== REQUIREMENTS ==
Format the rows below as a numbered list, leaving out any blank lines.

== RECORDS FOR THIS EXERCISE ==

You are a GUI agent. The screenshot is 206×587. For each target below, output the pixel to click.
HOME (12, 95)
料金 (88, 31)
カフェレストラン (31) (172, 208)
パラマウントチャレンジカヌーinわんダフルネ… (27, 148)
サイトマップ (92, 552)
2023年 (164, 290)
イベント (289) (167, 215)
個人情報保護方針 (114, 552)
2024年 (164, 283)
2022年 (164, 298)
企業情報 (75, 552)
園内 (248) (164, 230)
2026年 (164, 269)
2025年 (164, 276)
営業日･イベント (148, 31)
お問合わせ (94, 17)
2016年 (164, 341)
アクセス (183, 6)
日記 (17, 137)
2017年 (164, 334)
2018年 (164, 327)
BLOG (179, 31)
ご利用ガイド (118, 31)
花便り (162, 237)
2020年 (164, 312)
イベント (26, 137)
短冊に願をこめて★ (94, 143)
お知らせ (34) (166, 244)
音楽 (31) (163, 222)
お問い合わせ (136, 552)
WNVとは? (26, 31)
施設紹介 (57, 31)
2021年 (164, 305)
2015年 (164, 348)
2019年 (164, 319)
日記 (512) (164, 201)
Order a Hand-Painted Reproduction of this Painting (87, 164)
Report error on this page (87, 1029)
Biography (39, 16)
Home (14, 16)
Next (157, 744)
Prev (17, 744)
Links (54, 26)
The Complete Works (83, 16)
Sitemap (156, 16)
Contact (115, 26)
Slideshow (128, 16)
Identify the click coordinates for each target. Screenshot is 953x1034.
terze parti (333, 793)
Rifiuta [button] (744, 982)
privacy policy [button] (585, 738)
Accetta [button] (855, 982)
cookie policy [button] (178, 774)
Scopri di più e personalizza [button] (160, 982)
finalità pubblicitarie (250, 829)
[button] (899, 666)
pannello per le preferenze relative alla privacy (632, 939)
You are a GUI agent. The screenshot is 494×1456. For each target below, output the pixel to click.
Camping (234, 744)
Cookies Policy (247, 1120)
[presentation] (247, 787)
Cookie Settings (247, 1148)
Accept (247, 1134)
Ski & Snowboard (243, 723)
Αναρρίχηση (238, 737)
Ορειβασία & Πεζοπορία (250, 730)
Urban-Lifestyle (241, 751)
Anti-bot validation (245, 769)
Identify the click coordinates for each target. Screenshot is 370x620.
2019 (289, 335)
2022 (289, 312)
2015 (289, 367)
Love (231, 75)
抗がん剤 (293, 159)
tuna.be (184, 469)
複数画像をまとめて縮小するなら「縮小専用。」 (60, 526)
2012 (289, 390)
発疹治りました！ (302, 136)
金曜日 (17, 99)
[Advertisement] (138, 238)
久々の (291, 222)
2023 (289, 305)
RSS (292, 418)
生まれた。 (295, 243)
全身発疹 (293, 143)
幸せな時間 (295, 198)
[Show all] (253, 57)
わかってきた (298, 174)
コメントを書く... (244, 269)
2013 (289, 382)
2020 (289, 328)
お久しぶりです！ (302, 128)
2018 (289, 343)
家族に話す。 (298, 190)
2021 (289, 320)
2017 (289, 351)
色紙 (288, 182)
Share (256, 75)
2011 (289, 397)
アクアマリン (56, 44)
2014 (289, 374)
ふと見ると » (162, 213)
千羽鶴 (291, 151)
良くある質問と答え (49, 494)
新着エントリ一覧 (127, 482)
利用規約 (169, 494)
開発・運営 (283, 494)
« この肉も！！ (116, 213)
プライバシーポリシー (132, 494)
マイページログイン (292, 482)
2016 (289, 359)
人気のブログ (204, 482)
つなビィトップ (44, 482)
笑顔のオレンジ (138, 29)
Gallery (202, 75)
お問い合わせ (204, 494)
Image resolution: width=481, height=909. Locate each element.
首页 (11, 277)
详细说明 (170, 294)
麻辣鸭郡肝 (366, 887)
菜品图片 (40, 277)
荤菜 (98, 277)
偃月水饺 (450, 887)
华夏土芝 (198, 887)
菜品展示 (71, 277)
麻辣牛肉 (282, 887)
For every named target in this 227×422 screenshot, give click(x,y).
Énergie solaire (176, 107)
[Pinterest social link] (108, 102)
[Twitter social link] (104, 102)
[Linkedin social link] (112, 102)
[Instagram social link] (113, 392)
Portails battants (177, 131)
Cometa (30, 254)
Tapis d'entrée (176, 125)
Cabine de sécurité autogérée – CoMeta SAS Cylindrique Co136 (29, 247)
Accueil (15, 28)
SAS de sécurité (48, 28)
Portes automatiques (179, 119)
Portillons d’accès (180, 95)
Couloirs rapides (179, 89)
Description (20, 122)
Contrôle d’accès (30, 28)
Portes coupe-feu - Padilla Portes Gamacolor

== PROBLEM SOLUTION ==
1. You are a GUI agent. The screenshot is 206×587. For each target below, output the pixel to click.
2. HOME (12, 95)
3. 料金 (88, 31)
4. カフェレストラン (31) (172, 208)
5. パラマウントチャレンジカヌーinわんダフルネ… (27, 148)
6. サイトマップ (92, 552)
7. 2023年 (164, 290)
8. イベント (289) (167, 215)
9. 個人情報保護方針 (114, 552)
10. 2024年 (164, 283)
11. 2022年 (164, 298)
12. 企業情報 (75, 552)
13. 園内 (248) (164, 230)
14. 2026年 (164, 269)
15. 2025年 (164, 276)
16. 営業日･イベント (148, 31)
17. お問合わせ (94, 17)
18. 2016年 (164, 341)
19. アクセス (183, 6)
20. 日記 (17, 137)
21. 2017年 (164, 334)
22. 2018年 (164, 327)
23. BLOG (179, 31)
24. ご利用ガイド (118, 31)
25. 花便り (162, 237)
26. 2020年 (164, 312)
27. イベント (26, 137)
28. 短冊に願をこめて★ (94, 143)
29. お知らせ (34) (166, 244)
30. 音楽 (31) (163, 222)
31. お問い合わせ (136, 552)
32. WNVとは? (26, 31)
33. 施設紹介 (57, 31)
34. 2021年 (164, 305)
35. 2015年 (164, 348)
36. 2019年 (164, 319)
37. 日記 (512) (164, 201)
38. Order a Hand-Painted Reproduction of this Painting (87, 164)
39. Report error on this page (87, 1029)
40. Biography (39, 16)
41. Home (14, 16)
42. Next (157, 744)
43. Prev (17, 744)
44. Links (54, 26)
45. The Complete Works (83, 16)
46. Sitemap (156, 16)
47. Contact (115, 26)
48. Slideshow (128, 16)
49. Identify the click coordinates for each target. Screenshot is 953x1034.
50. terze parti (333, 793)
51. Rifiuta [button] (744, 982)
52. privacy policy [button] (585, 738)
53. Accetta [button] (855, 982)
54. cookie policy [button] (178, 774)
55. Scopri di più e personalizza [button] (160, 982)
56. finalità pubblicitarie (250, 829)
57. [button] (899, 666)
58. pannello per le preferenze relative alla privacy (632, 939)
59. You are a GUI agent. The screenshot is 494×1456. For each target below, output the pixel to click.
60. Camping (234, 744)
61. Cookies Policy (247, 1120)
62. [presentation] (247, 787)
63. Cookie Settings (247, 1148)
64. Accept (247, 1134)
65. Ski & Snowboard (243, 723)
66. Αναρρίχηση (238, 737)
67. Ορειβασία & Πεζοπορία (250, 730)
68. Urban-Lifestyle (241, 751)
69. Anti-bot validation (245, 769)
70. Identify the click coordinates for each target. Screenshot is 370x620.
71. 2019 (289, 335)
72. 2022 (289, 312)
73. 2015 (289, 367)
74. Love (231, 75)
75. 抗がん剤 (293, 159)
76. tuna.be (184, 469)
77. 複数画像をまとめて縮小するなら「縮小専用。」 (60, 526)
78. 2012 (289, 390)
79. 発疹治りました！ (302, 136)
80. 金曜日 (17, 99)
81. [Advertisement] (138, 238)
82. 久々の (291, 222)
83. 2023 (289, 305)
84. RSS (292, 418)
85. 生まれた。 (295, 243)
86. 全身発疹 (293, 143)
87. 幸せな時間 (295, 198)
88. [Show all] (253, 57)
89. わかってきた (298, 174)
90. コメントを書く... (244, 269)
91. 2013 (289, 382)
92. 2020 (289, 328)
93. お久しぶりです！ (302, 128)
94. 2018 (289, 343)
95. 家族に話す。 (298, 190)
96. 2021 (289, 320)
97. 2017 (289, 351)
98. 色紙 (288, 182)
99. Share (256, 75)
100. 2011 (289, 397)
101. アクアマリン (56, 44)
102. 2014 (289, 374)
103. ふと見ると » (162, 213)
104. 千羽鶴 (291, 151)
105. 良くある質問と答え (49, 494)
106. 新着エントリ一覧 (127, 482)
107. 利用規約 (169, 494)
108. 開発・運営 (283, 494)
109. « この肉も！！ (116, 213)
110. プライバシーポリシー (132, 494)
111. マイページログイン (292, 482)
112. 2016 (289, 359)
113. 人気のブログ (204, 482)
114. つなビィトップ (44, 482)
115. 笑顔のオレンジ (138, 29)
116. Gallery (202, 75)
117. お問い合わせ (204, 494)
118. Image resolution: width=481, height=909. Locate each element.
119. 首页 (11, 277)
120. 详细说明 (170, 294)
121. 麻辣鸭郡肝 (366, 887)
122. 菜品图片 (40, 277)
123. 荤菜 (98, 277)
124. 偃月水饺 (450, 887)
125. 华夏土芝 (198, 887)
126. 菜品展示 (71, 277)
127. 麻辣牛肉 (282, 887)
128. For every named target in this 227×422 screenshot, give click(x,y).
129. Énergie solaire (176, 107)
130. [Pinterest social link] (108, 102)
131. [Twitter social link] (104, 102)
132. [Linkedin social link] (112, 102)
133. [Instagram social link] (113, 392)
134. Portails battants (177, 131)
135. Cometa (30, 254)
136. Tapis d'entrée (176, 125)
137. Cabine de sécurité autogérée – CoMeta SAS Cylindrique Co136 (29, 247)
138. Accueil (15, 28)
139. SAS de sécurité (48, 28)
140. Portes automatiques (179, 119)
141. Portillons d’accès (180, 95)
142. Couloirs rapides (179, 89)
143. Description (20, 122)
144. Contrôle d’accès (30, 28)
145. Portes coupe-feu - Padilla Portes Gamacolor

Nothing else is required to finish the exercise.